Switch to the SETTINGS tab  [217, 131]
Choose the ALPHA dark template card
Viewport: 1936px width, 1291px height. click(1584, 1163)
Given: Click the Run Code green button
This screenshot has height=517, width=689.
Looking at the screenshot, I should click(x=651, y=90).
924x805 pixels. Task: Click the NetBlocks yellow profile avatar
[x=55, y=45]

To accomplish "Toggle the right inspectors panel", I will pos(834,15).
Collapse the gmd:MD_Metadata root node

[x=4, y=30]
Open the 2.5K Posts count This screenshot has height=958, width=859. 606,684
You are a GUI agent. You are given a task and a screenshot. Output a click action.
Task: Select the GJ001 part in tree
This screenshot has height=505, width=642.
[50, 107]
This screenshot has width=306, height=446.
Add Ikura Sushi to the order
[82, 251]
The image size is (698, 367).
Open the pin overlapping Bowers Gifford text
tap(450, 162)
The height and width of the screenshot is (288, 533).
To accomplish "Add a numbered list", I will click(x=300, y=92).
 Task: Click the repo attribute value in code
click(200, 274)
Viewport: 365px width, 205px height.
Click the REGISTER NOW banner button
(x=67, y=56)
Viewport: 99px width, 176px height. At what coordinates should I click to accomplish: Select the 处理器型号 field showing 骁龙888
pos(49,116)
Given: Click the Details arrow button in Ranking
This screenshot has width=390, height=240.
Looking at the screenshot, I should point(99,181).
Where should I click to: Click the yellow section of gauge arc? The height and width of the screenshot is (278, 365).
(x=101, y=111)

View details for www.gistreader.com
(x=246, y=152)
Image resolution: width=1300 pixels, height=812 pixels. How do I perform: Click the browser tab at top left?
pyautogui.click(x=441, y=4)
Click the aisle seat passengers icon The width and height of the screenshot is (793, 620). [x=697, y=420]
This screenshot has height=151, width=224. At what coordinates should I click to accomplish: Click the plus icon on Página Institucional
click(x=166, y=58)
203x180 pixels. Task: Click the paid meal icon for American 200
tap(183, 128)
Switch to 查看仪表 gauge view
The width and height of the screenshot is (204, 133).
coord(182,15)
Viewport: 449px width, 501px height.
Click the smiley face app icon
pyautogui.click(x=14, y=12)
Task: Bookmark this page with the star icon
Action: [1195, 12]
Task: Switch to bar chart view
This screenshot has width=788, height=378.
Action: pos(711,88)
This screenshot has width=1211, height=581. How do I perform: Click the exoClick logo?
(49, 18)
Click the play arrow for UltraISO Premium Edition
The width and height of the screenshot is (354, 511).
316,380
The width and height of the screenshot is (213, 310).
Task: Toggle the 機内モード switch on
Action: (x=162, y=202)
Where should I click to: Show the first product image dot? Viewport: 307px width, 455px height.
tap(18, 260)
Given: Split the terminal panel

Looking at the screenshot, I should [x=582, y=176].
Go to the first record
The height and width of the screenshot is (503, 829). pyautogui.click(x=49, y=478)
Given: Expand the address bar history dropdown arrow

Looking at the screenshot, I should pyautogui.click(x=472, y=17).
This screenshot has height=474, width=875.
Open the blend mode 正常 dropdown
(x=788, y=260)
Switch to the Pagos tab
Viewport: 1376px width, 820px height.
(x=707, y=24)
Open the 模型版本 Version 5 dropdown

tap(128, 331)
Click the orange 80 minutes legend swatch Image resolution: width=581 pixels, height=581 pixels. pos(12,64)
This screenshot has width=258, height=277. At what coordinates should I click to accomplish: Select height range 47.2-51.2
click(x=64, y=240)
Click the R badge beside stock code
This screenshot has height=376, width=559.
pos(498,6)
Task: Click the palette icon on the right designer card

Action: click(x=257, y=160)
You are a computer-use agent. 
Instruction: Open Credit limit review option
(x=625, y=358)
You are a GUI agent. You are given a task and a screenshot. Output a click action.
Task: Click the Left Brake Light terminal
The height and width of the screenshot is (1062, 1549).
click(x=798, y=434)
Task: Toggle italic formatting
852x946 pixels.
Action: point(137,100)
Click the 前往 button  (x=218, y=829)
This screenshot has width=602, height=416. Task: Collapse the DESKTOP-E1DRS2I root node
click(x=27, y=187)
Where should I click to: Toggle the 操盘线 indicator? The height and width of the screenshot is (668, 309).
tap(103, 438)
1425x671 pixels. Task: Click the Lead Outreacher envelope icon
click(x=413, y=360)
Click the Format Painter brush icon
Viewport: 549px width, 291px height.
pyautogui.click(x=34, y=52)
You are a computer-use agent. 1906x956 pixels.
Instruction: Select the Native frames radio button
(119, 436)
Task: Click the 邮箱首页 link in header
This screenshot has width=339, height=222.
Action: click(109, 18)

• [PROBLEM DESCRIPTION]:
Reproduce the items from the beginning through the line containing "Open the 2.5K", substituting "Expand" for "Collapse" and leaving everything else unchanged.

• [WRITTEN SOLUTION]:
Switch to the SETTINGS tab  [217, 131]
Choose the ALPHA dark template card
Viewport: 1936px width, 1291px height. click(1584, 1163)
Given: Click the Run Code green button
This screenshot has height=517, width=689.
Looking at the screenshot, I should click(x=651, y=90).
924x805 pixels. Task: Click the NetBlocks yellow profile avatar
[x=55, y=45]

To accomplish "Toggle the right inspectors panel", I will pos(834,15).
Expand the gmd:MD_Metadata root node

[x=4, y=30]
Open the 2.5K Posts count This screenshot has height=958, width=859. 606,684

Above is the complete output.